Thanks to their experience of selective picking, our harvest team totally respected the natural near-perfection of the grapes. Moreover, we left aside for a second passage the vines that were overloaded or the young ones that were not fine enough.
As a result, the grapes that passed by on the sorting table are among the most beautiful we have ever seen. As in 1999 or 2005, there were a lot of small clusters, many millerandage berries, and as a sign of the great years, the old vines, not very productive in general, yielded this year a generous harvest of small berries, sumptuous examples of the finest Pinot Noir.
We also observed a phenomenon typical of great years: the grapes that were most exposed to the sun had roasted and contained nearly concentrated sugar that was released at the end of the fermentation. As a result of this occurrence, the wine experienced a truly natural and progressive sugar enrichment that resulted in higher degrees than those we noted at the beginning of fermentation.
As regards quantity, it is satisfactory too: due to the beautiful bunch setting, which was the same for all the fruits this year, and the generous flowering, the size of the harvest can be compared with 1999 or 2005.
The vines were harvested in the following order:
On September 10th: the Cortons where maturity was well in advance of Vosne-Romanée
On September 13th: the Richebourg
On September 14th: the Romanée-Conti
On September 14th and 15th: the La Tâche (the grapes of the young eight-year-old vineyards were so fine that we decided to include them in the great cuvée)
On September 15th and 16th: the Romanée-St-Vivant
On September 17 and 18th: the Grands-Echezeaux
On September 18th and 19th: the Echezeaux
Montrachet: the maturity of the Pinots and Chardonnays evolved strangely and unusually over the year. The Chardonnays were late to flower, at least one week behind the Pinots. But their reaction was so active in the last hot weeks that the difference in maturity noticed all through the growing season had almost disappeared by harvest time.
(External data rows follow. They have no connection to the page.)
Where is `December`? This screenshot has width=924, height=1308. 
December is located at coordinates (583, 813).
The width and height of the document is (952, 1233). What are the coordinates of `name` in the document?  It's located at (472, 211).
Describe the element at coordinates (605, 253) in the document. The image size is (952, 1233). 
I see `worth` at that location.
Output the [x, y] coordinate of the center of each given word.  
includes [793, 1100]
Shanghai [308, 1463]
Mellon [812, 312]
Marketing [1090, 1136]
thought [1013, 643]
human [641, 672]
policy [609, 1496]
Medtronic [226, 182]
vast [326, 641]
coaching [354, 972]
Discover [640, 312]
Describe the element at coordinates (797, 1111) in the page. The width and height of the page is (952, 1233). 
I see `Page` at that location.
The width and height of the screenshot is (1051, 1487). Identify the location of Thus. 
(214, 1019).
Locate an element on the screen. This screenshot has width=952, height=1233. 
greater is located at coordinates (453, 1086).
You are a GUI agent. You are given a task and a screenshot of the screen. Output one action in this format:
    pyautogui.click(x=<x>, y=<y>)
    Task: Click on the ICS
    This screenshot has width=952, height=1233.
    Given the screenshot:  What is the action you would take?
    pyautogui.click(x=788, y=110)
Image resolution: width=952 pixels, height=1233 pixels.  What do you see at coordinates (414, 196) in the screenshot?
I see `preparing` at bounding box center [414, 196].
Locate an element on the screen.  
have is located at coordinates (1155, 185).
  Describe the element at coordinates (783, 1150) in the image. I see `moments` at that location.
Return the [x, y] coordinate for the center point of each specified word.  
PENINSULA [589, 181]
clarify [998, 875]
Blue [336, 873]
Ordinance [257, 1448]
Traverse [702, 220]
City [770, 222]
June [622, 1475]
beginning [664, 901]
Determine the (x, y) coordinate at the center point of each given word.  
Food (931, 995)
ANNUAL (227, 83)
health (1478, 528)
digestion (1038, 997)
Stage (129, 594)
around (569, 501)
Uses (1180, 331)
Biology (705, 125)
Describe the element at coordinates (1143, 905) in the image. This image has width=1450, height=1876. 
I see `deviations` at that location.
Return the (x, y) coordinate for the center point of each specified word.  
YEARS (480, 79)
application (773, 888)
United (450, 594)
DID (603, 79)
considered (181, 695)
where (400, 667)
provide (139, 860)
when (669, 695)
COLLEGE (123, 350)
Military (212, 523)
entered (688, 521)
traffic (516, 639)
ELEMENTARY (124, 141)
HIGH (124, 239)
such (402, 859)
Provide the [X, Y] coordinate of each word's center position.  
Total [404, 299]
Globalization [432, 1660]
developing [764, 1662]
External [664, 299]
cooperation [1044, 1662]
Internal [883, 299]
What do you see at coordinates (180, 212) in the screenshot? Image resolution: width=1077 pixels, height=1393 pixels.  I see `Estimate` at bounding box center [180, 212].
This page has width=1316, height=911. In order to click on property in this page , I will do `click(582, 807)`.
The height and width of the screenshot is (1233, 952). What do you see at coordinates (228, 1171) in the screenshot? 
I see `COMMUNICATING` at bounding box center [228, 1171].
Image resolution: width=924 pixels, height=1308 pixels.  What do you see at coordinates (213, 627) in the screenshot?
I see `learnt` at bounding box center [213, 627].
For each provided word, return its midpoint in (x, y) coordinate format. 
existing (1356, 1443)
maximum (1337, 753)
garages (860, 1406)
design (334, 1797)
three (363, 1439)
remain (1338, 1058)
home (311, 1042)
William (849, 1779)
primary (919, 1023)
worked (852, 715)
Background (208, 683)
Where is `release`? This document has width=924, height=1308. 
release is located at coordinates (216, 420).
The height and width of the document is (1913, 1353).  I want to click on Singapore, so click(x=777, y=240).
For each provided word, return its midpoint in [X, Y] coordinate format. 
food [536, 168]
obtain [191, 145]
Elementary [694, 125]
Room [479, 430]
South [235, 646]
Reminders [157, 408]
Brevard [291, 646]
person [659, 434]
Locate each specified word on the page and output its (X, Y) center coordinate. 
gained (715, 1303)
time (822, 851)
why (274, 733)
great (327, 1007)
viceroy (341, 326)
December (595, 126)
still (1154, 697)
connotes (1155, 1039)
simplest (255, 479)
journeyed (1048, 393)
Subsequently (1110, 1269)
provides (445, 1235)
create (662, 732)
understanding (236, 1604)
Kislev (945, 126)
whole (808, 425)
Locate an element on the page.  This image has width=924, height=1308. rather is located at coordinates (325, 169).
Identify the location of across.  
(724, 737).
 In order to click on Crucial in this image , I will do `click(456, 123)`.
The Montrachet was harvested on September 15th, before we completed the harvest of the reds. The fruit is so beautiful, golden-coloured, ultra ripe, in a word sumptuous and beyond description that we have great hopes that it will be one of our most exceptional Montrachet.
At the time of this writing, on October 7th, fermentations are slow, regular and reach high temperatures naturally. The quality of the grapes and the richness of the "material" enable us to look for long vattings. Colours are red-garnet, almost black. It is a vintage of high lineage, at the level of the wonderful grapes that we harvested, that seems to be at birth in the vats.